OUTPUT_CHANNELS:          int          = 2
PARAMETRIC_SKIP:          bool         = False
USE_BATCHNORM:            bool         = False
USE_INCREMENTAL_PROGRESS: bool         = False

CONSTRAINTS = {
  "lipschitz": lipschitz_constraint,
  "spectral": spectral_norm_constraint
}

class PrefixSumsInput(Module):
  """
  Input module for the prefix sums problem.
  """

  def __init__(self,
      # Arguments:
      *args,
      # Keyword Arguments:
      **kwargs
    ) -> None:
    """
    Initializes ``PrefixSumsInput``.

    Args:
      *args:
        Additional arguments for ``torch.nn.Module``.
      **kwargs:
        Additional keyword arguments for ``torch.nn.Module``.
    """
    super(PrefixSumsInput, self).__init__(*args, **kwargs)
    # Model, identity.
    self.ident = torch.nn.Identity()

  def forward(self,
      # Arguments:
      x: Tensor
    ) -> Tensor:
    """
    Forward function for ``PrefixSumsInput``.

    Args:
      x (Tensor):
        The input tensor.

    Returns:
      Tensor:
        The input module's output tensor.
    """
    x_tilde = self.ident(x)
    return x_tilde

class PrefixSumsPreprocessing(Module):
  """
  Preprocessing module for the prefix sums problem.
  """

  def __init__(self,
      # Arguments:
      width: int,
      *args,
      # Keyword Arguments:
      activation:    Optional[Type[Module]] = None,
      bias:          Optional[bool]         = None,
      in_channels:   Optional[int]          = None,
      ones_channel:  Optional[bool]         = None,
      use_batchnorm: Optional[bool]         = None,
      **kwargs
    ) -> None:
    """

-----

• [Written task]
Could you extend the prefix sums code above from its final line, writing the next part?

• [Material]
-----

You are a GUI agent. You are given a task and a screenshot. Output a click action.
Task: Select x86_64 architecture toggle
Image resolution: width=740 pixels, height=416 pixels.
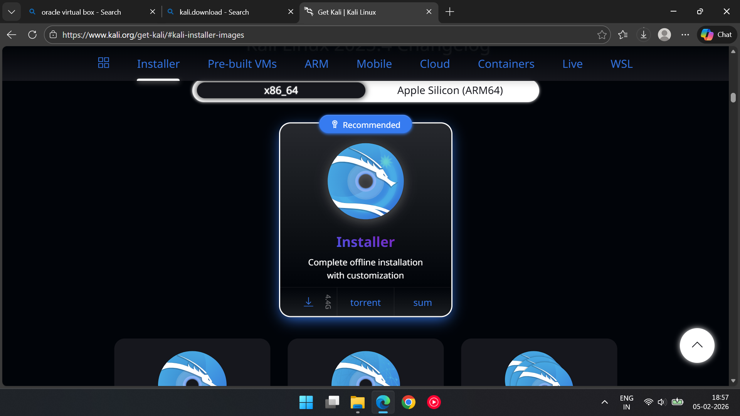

-----

• [Response to the exercise]
    Initializes ``PrefixSumsPreprocessing``.

    Args:
      width (int):
        The width of the network, as defined in [1]. This should be the same as
        the width for ``PrefixSumsThought``.
      *args:
        Additional arguments for ``torch.nn.Module``.
      activation (torch.nn.Module (class), optional):
        The activation function.
        Defaults to ``ACTIVATION`` if ``None``.
      bias (bool, optional):
        Whether to use bias for convolutional layers.
        Defaults to ``BIAS`` if ``None``.
      in_channels (int, optional):
        The number of channels for input.
        Defaults to ``INPUT_CHANNELS`` if ``None``.
      ones_channel (bool, optional):
        Whether to add an extra channel of ones to the input. This effectively
        adds bias to the first layer in the preprocessing module and the recall
        layer in the thought module.
        Defaults to ``ONES_CHANNEL`` if ``None``.
      use_batchnorm (bool, optional):
        Whether to use batchnorm for layers.
        Defaults to ``USE_BATCHNORM`` if ``None``.
      **kwargs:
        Additional keyword arguments for ``torch.nn.Module``.
    """
    super(PrefixSumsPreprocessing, self).__init__(*args, **kwargs)
    # Width.
    assert isinstance(width, int), \
      "width must be an integer."
    self.width = width
    # Bias.
    assert isinstance(bias, bool) or bias is None, \
      "bias must be a boolean or None."
    self.bias = BIAS if bias is None else bias
    # In channels.
    assert isinstance(in_channels, int) or in_channels is None, \
      "in_channels must be an integer or None."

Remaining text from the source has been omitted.